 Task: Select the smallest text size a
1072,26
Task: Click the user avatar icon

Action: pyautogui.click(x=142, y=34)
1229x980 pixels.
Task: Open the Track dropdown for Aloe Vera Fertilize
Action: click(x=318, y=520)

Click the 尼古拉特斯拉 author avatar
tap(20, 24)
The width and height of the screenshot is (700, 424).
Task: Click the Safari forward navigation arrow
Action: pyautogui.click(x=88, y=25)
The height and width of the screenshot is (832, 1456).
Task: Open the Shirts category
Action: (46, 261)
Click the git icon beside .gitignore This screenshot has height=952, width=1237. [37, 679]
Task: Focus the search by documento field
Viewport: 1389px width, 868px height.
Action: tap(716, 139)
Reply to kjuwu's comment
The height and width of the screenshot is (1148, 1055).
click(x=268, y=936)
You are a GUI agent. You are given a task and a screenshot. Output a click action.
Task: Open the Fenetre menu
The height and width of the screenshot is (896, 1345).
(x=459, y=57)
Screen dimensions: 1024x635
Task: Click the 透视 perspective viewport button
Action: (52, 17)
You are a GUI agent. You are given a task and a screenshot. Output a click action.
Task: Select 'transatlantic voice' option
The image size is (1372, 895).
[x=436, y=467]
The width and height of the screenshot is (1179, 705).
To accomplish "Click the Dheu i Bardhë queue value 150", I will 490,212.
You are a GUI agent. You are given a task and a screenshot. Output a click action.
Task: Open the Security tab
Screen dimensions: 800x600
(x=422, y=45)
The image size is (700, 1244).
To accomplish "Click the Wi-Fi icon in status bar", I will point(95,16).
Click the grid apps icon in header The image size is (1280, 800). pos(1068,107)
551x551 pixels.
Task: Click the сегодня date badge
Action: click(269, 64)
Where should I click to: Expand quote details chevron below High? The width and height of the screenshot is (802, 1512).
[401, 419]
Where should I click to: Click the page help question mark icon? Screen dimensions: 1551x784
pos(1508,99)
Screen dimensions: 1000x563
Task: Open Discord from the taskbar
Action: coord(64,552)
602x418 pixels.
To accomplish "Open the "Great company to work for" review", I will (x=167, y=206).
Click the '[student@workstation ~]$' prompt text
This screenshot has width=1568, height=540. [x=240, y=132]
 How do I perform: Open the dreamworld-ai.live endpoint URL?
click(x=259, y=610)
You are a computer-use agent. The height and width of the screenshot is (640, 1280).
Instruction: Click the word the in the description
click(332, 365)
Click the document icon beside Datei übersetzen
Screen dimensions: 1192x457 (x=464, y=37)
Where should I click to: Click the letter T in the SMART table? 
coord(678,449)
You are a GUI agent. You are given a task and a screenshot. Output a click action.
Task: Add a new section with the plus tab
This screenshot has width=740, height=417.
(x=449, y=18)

=== TASK DETAILS ===
Filter the records above down to the lines that hold the string "will".

=== SOLVED EXERCISE ===
To accomplish "Click the Dheu i Bardhë queue value 150", I will 490,212.
To accomplish "Click the Wi-Fi icon in status bar", I will point(95,16).
To accomplish "Open the "Great company to work for" review", I will (x=167, y=206).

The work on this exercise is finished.